Photo: Smiling women, Port Vila, Vanuatu (credit: Graham Crumb/Imagicity.com)
What happens to the data, insights and learnings generated from a long running development programme when it closes?
The unfortunate reality is many times they are lost.
When websites become dormant or close, when programme staff move on, valuable knowledge built up over years of work with communities, stakeholders and partners can be lost.
This is the fate Pacific Women Shaping Pacific Development (Pacific Women) wanted to avoid as the programme prepares to close and transition to the new Pacific Women Lead programme.
Supported by Australia, Pacific Women connected more than 180 gender equality initiatives and worked with over 190 implementation partners across 14 Pacific Island countries. The programme provided funding, convening and knowledge sharing, and technical support to a portfolio of local partners and has generated some of the most comprehensive data and learnings in the region.

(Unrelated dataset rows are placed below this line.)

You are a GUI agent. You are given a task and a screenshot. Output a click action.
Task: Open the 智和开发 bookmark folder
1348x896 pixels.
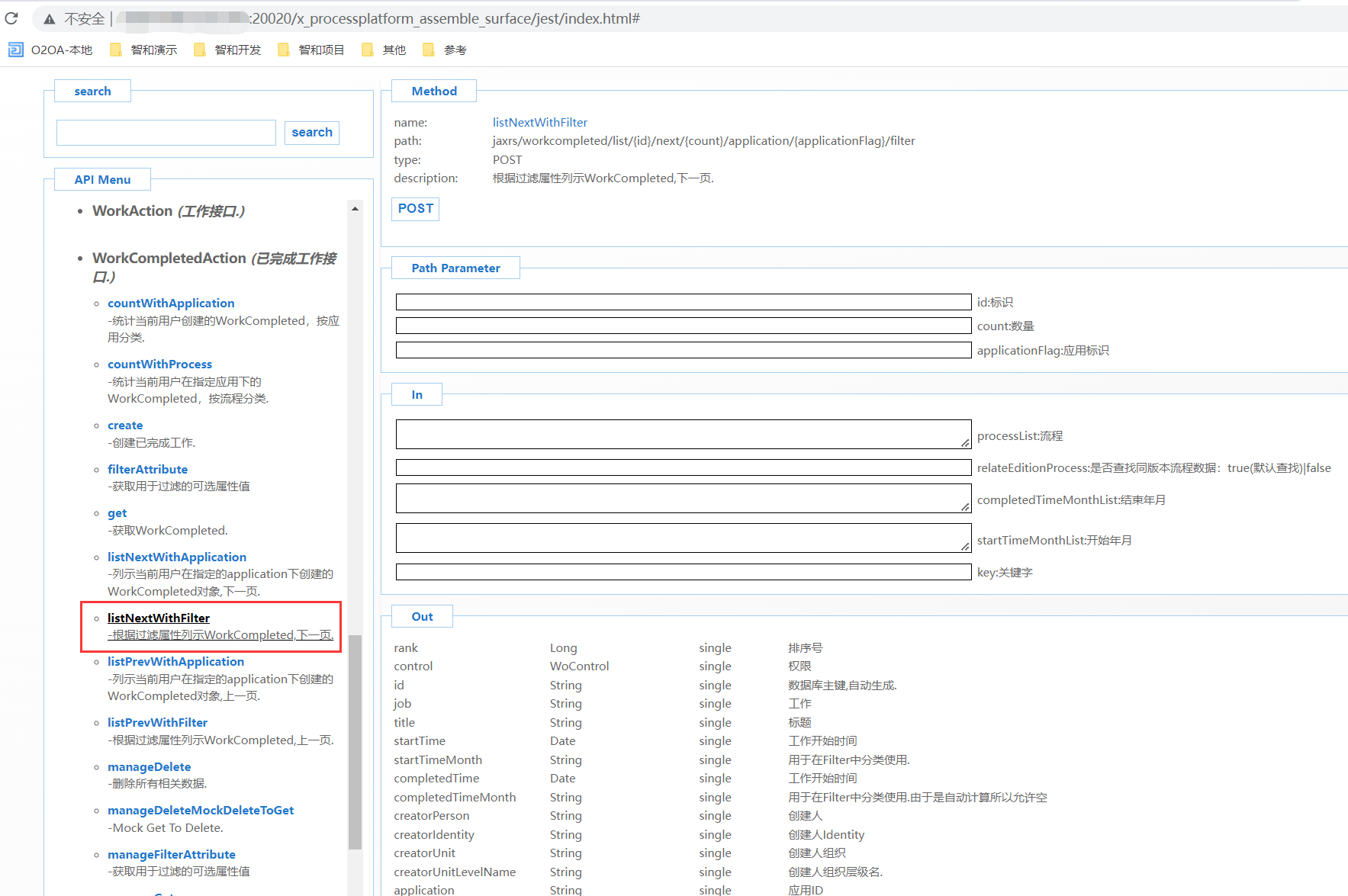[228, 50]
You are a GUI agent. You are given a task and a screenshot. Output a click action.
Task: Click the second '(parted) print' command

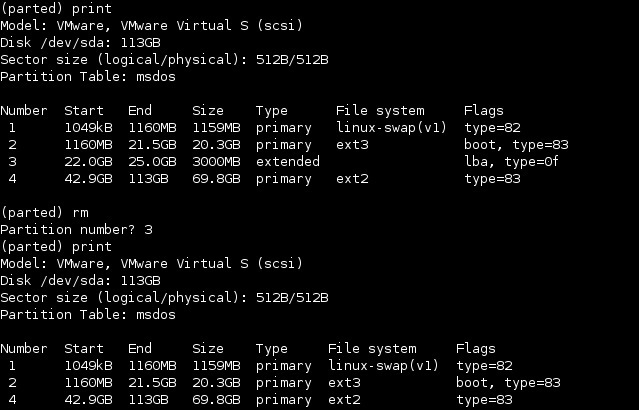pos(56,247)
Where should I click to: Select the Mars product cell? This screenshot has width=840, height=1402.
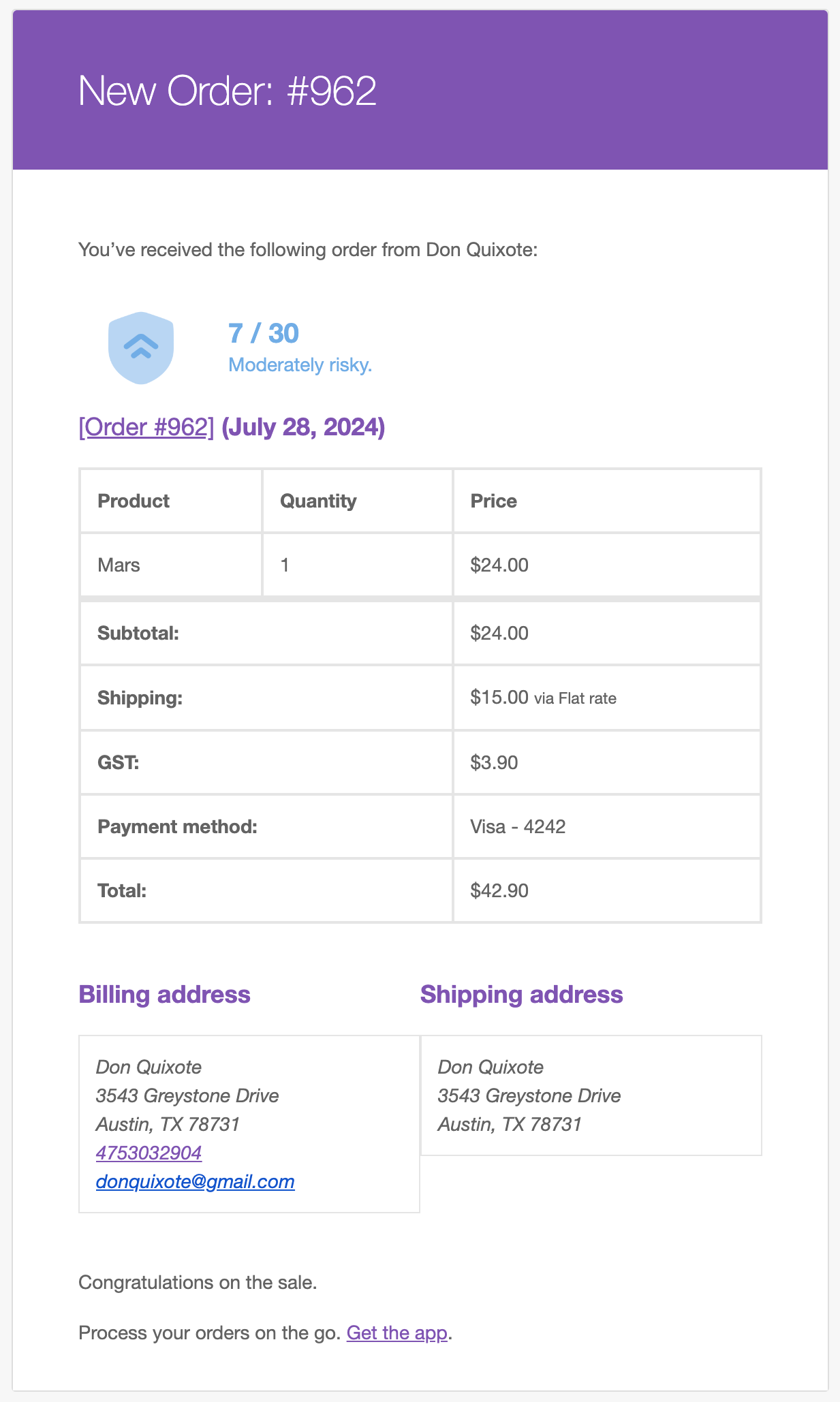click(171, 565)
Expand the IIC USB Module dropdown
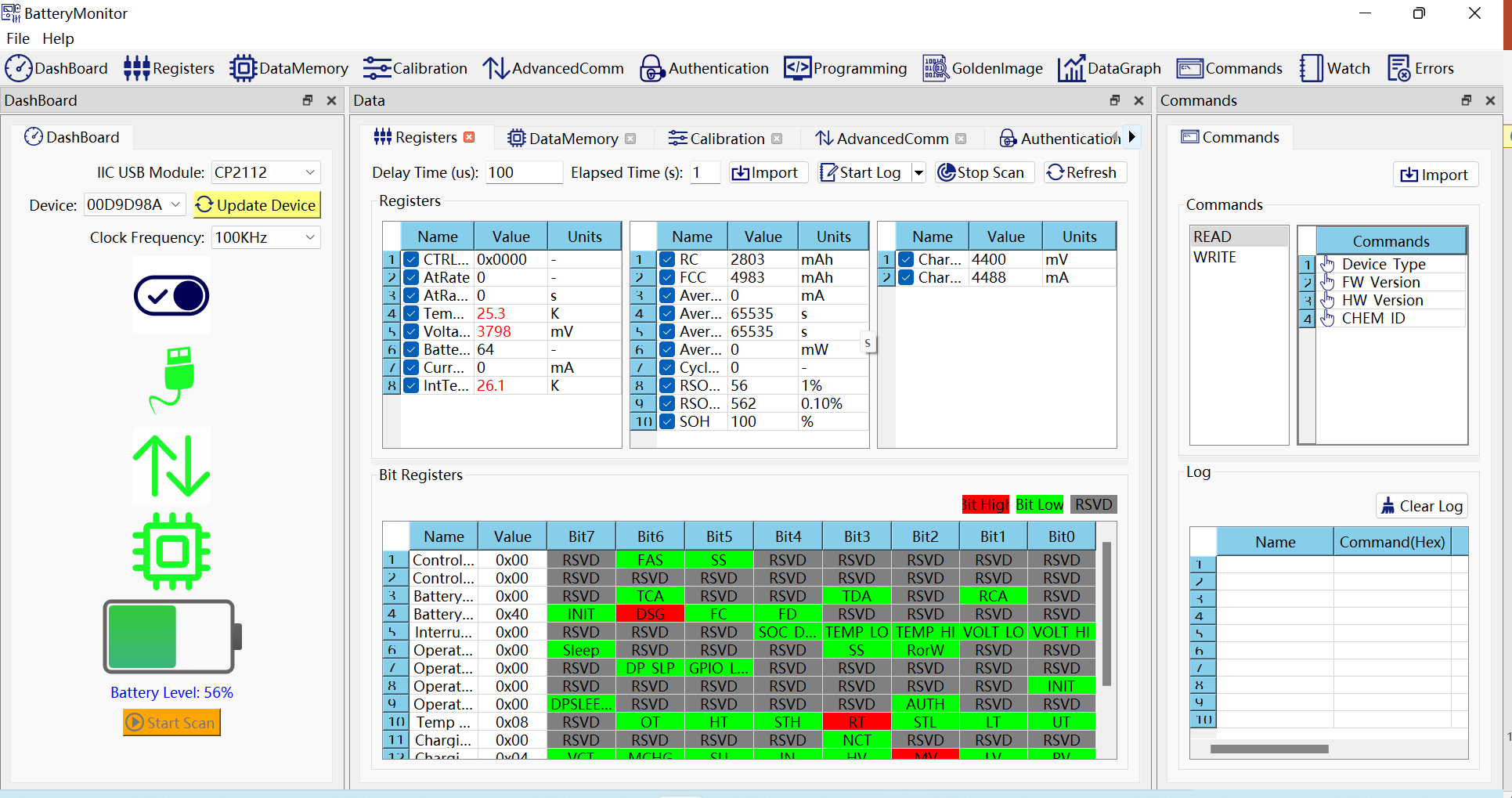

“We want to make sure that ten years of learning, and production of resources is not lost”, said Pacific Women Communications Manager, Jacqui Berrell.
“This has been a significant program spanning almost 10 years, and during that time we've had a very big emphasis on building on locally-led gender transformative approaches while capturing learnings from the lifetime of the program. We want to make sure that all this information isn’t lost. We really want to make sure that future programmes can use the research and resources created and build on it, “she said.
To ensure the valuable information from the programme remains available, Pacific Women have chosen to migrate their data to the Pacific Data Hub.
Sioeli Tonga, Pacific Data Hub Programme Manager said retaining knowledge from the Pacific is an integral focus of the hub.
“Publishing this information in Pacific Data Hub ensures that it’s accessible to anyone. This might be policy and decision makers, researchers and academics, or development organisations to inform new programmes. It’s set up to be a one stop shop of information and data on the region. The Pacific Data Hub aims to improve access to data and information on the Pacific and so are extremely pleased to be adding the ten years of Pacific Women data to the Hub”, he said.
Established by the Pacific Community (SPC), the Pacific Data Hub serves as a gateway to the most comprehensive collection of data and information about the Pacific across key areas including population statistics, fisheries science, climate change adaptation, disaster risk reduction and resilience, public health surveillance, conservation of plant genetic resources for food security and human rights.